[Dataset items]
* * *
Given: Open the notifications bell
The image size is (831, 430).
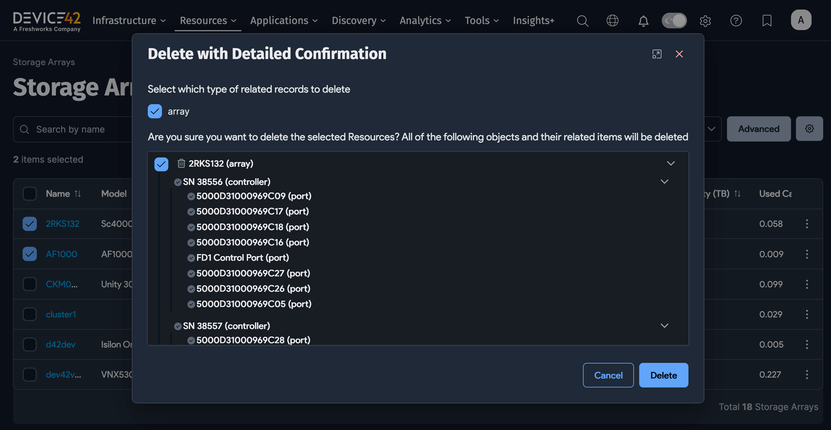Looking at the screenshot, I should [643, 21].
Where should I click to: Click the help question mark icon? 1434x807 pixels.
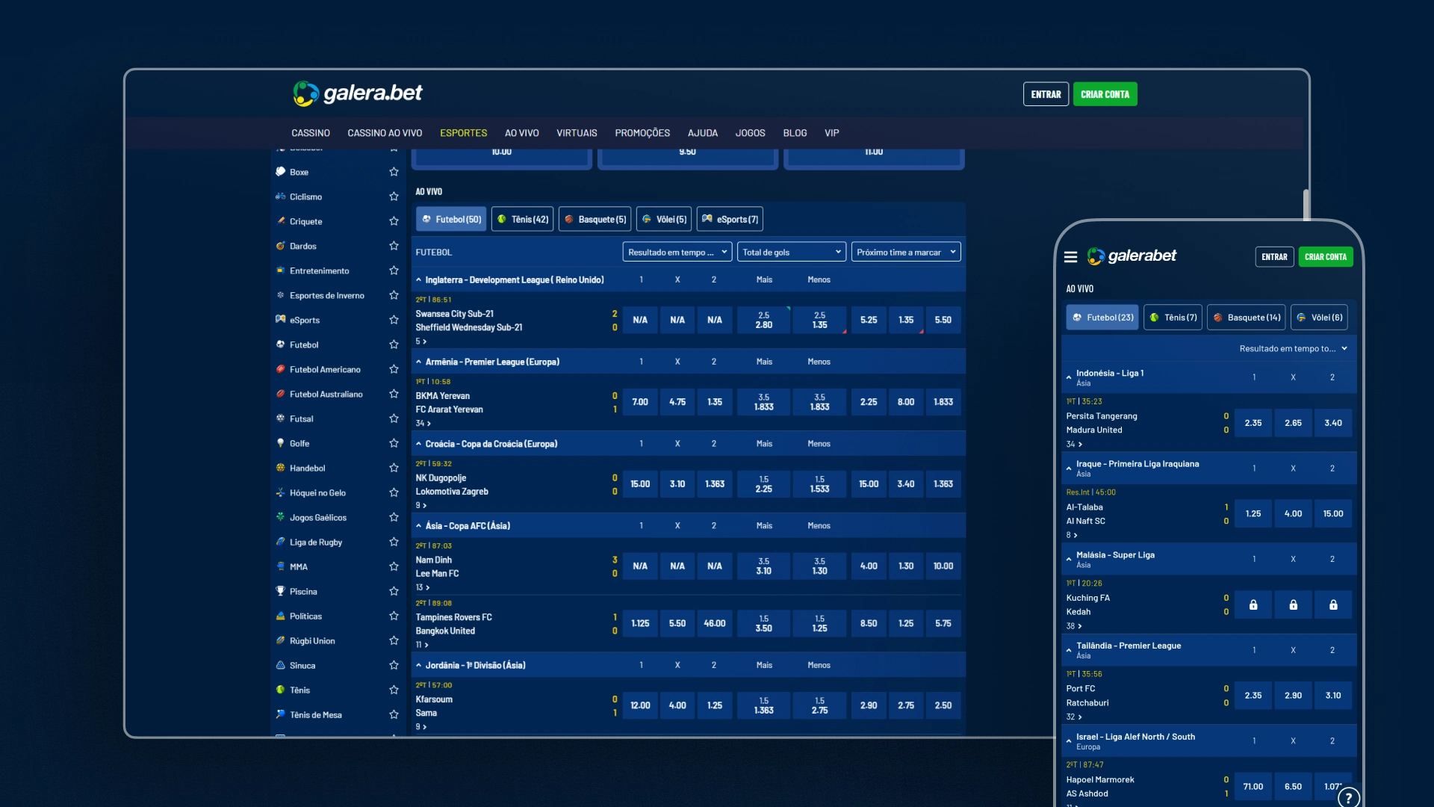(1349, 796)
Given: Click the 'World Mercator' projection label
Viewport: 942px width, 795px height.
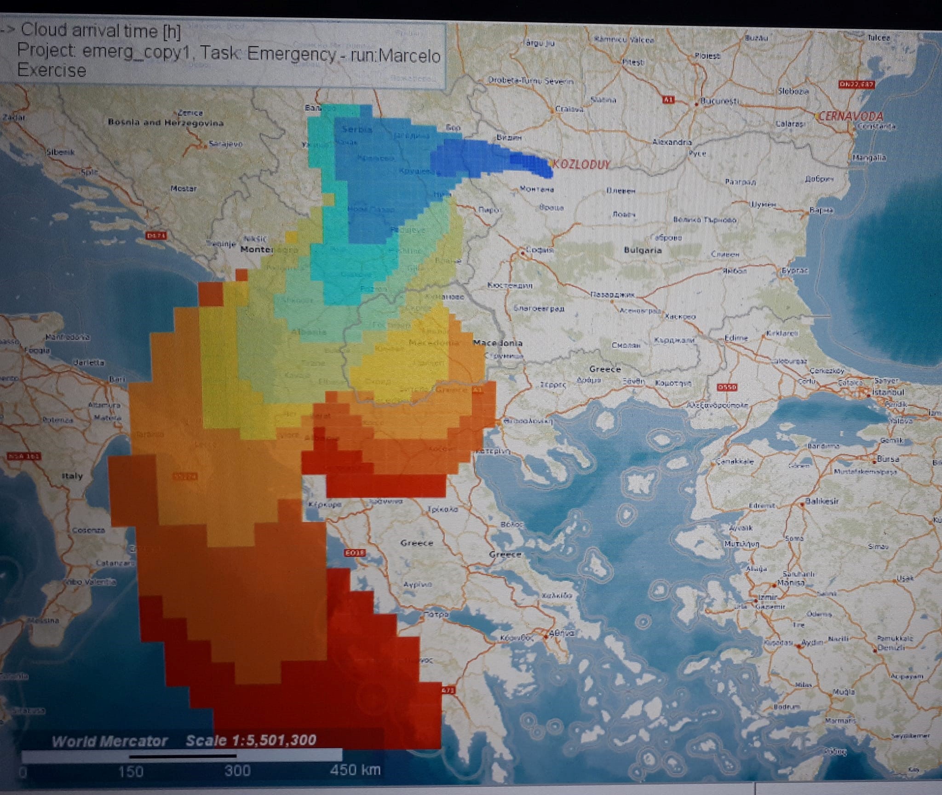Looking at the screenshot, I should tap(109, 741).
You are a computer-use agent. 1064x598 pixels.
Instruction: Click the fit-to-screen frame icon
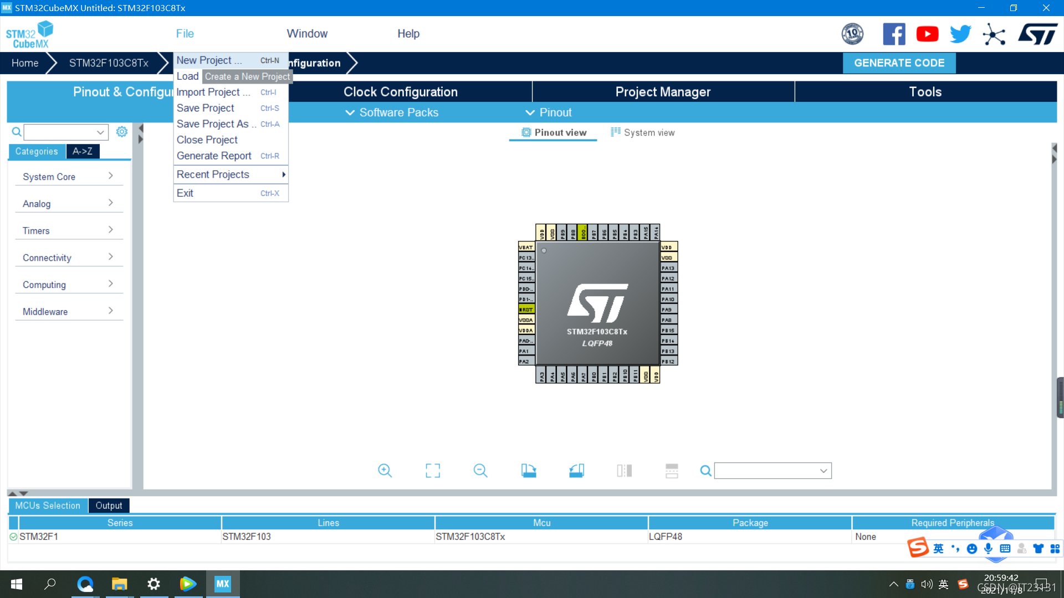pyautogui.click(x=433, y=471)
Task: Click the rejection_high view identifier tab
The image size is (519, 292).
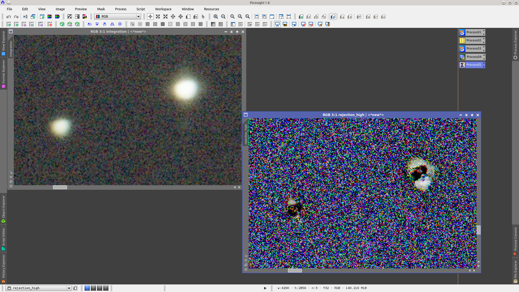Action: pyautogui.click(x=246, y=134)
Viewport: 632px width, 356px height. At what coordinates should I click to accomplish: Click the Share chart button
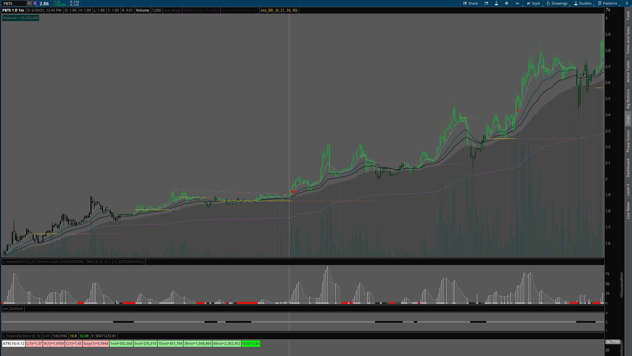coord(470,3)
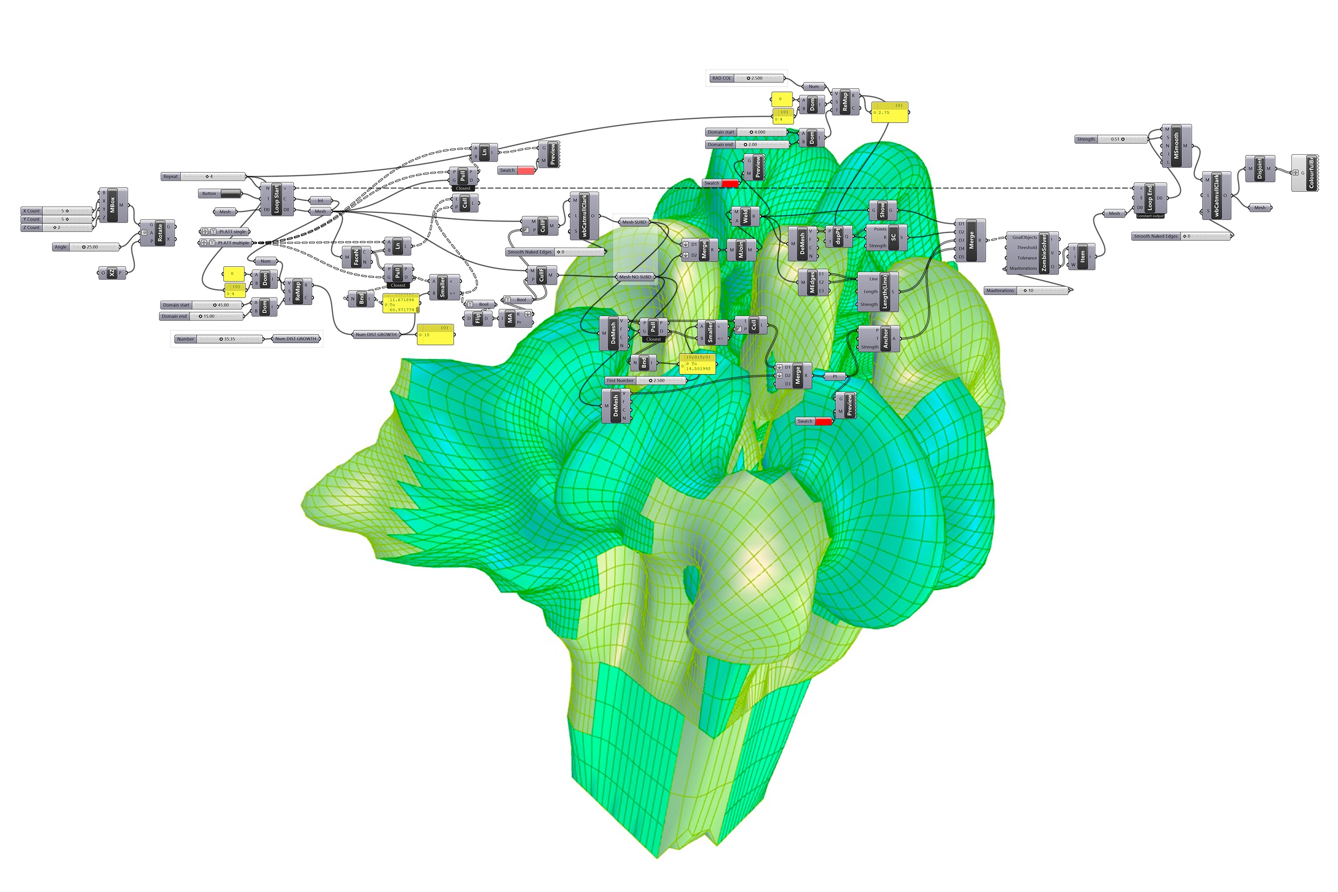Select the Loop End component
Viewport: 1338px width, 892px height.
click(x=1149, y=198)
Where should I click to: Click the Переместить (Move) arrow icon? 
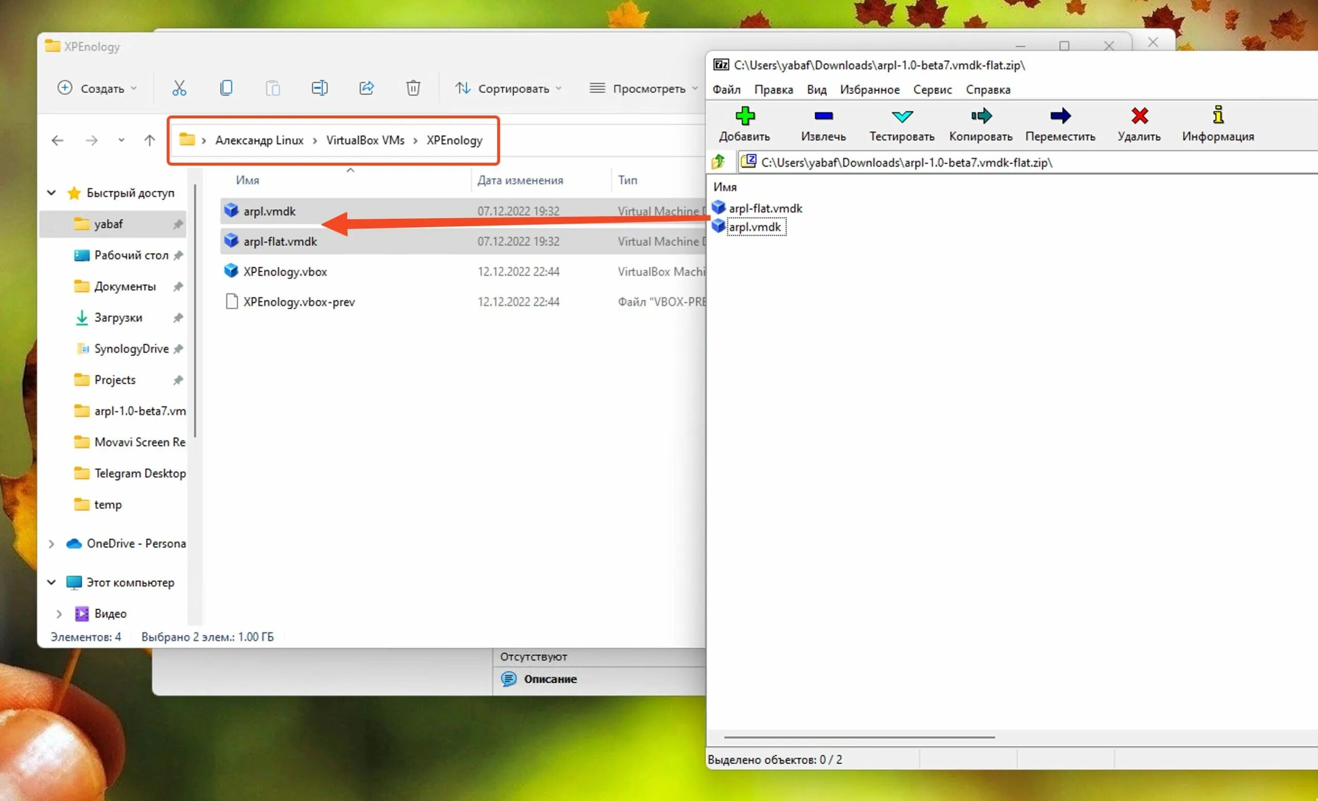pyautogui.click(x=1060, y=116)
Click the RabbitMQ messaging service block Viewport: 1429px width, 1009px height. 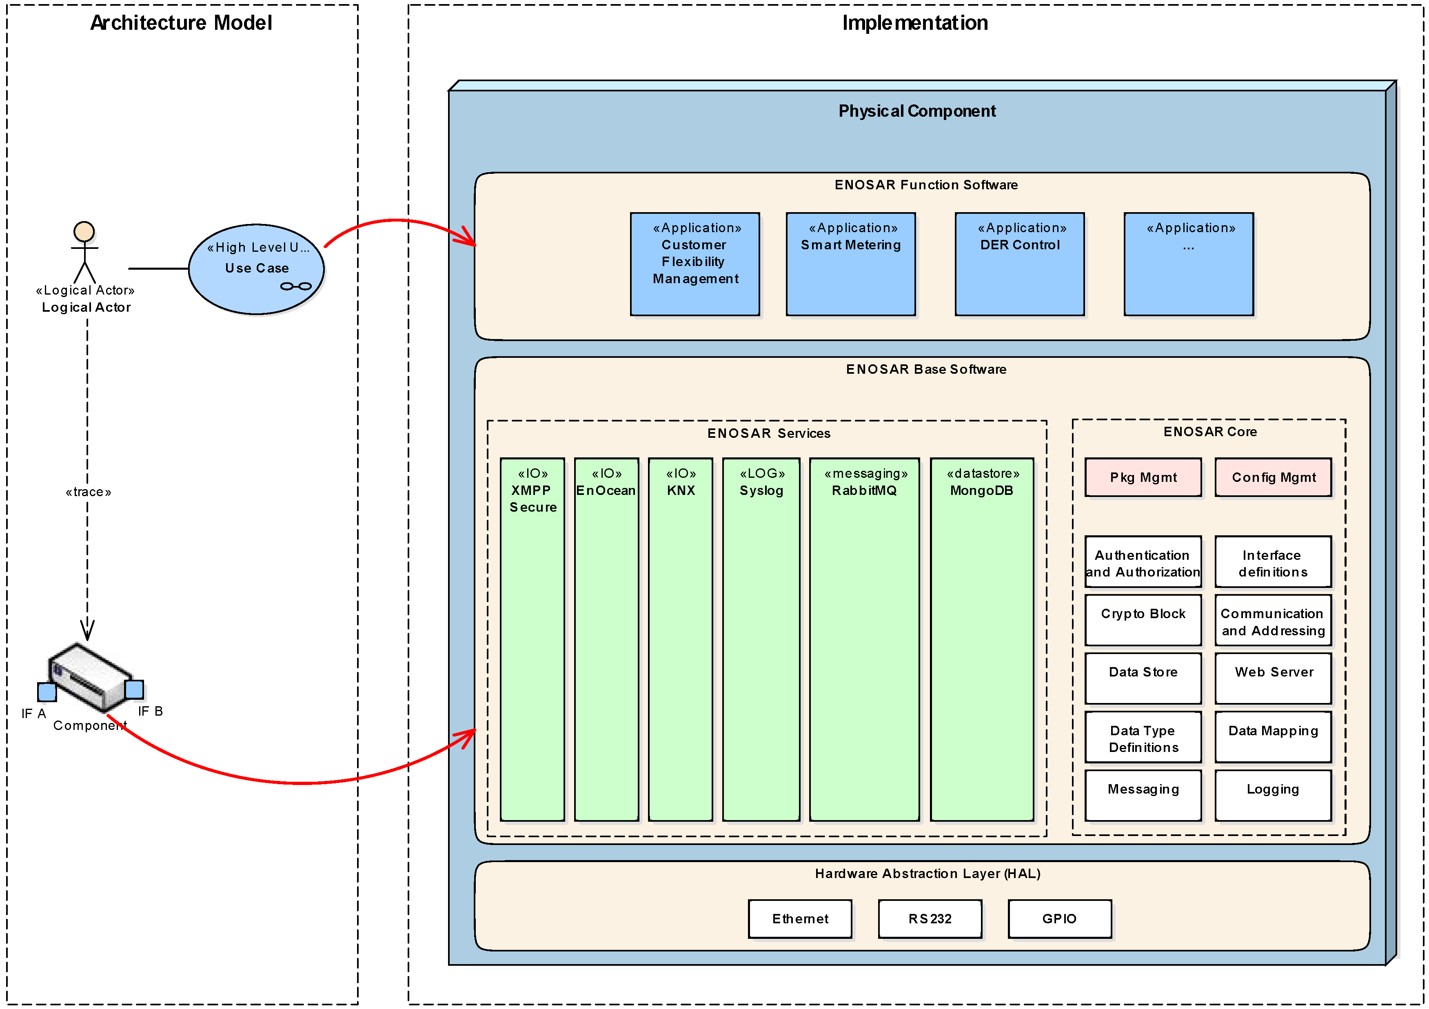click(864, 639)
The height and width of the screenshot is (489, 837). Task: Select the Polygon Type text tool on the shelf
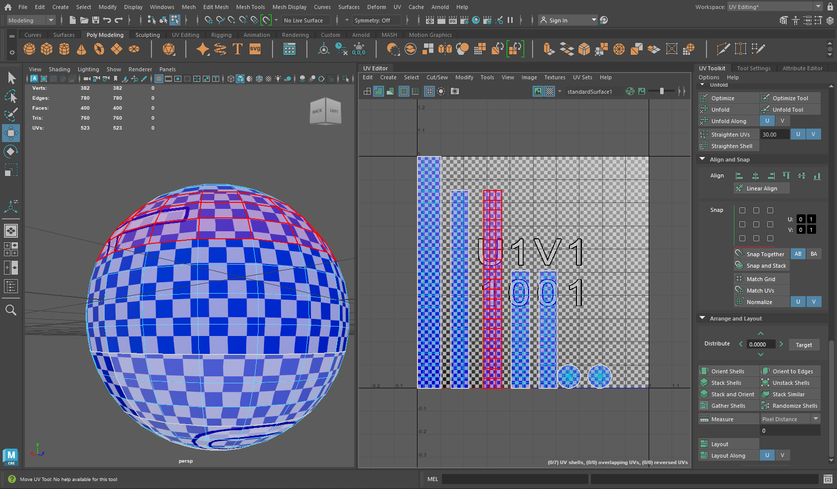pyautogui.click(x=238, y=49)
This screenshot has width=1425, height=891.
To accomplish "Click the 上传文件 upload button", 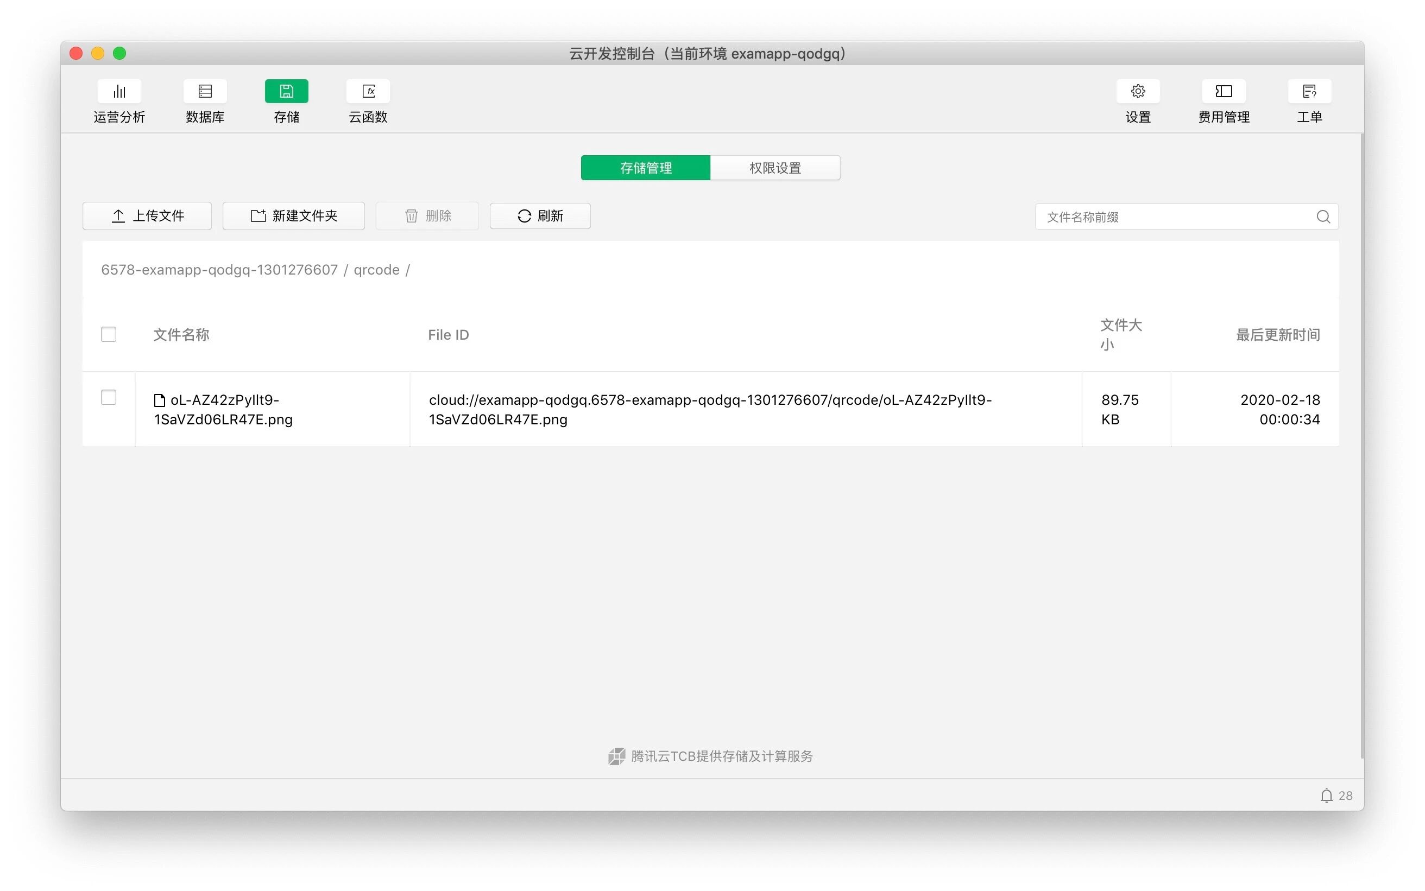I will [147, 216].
* * *
Exercise.
Which lines above contain the word "Given"? Copy each one.

Completed exercise.
Given: Open the notifications bell
Given: Click the 'World Mercator' projection label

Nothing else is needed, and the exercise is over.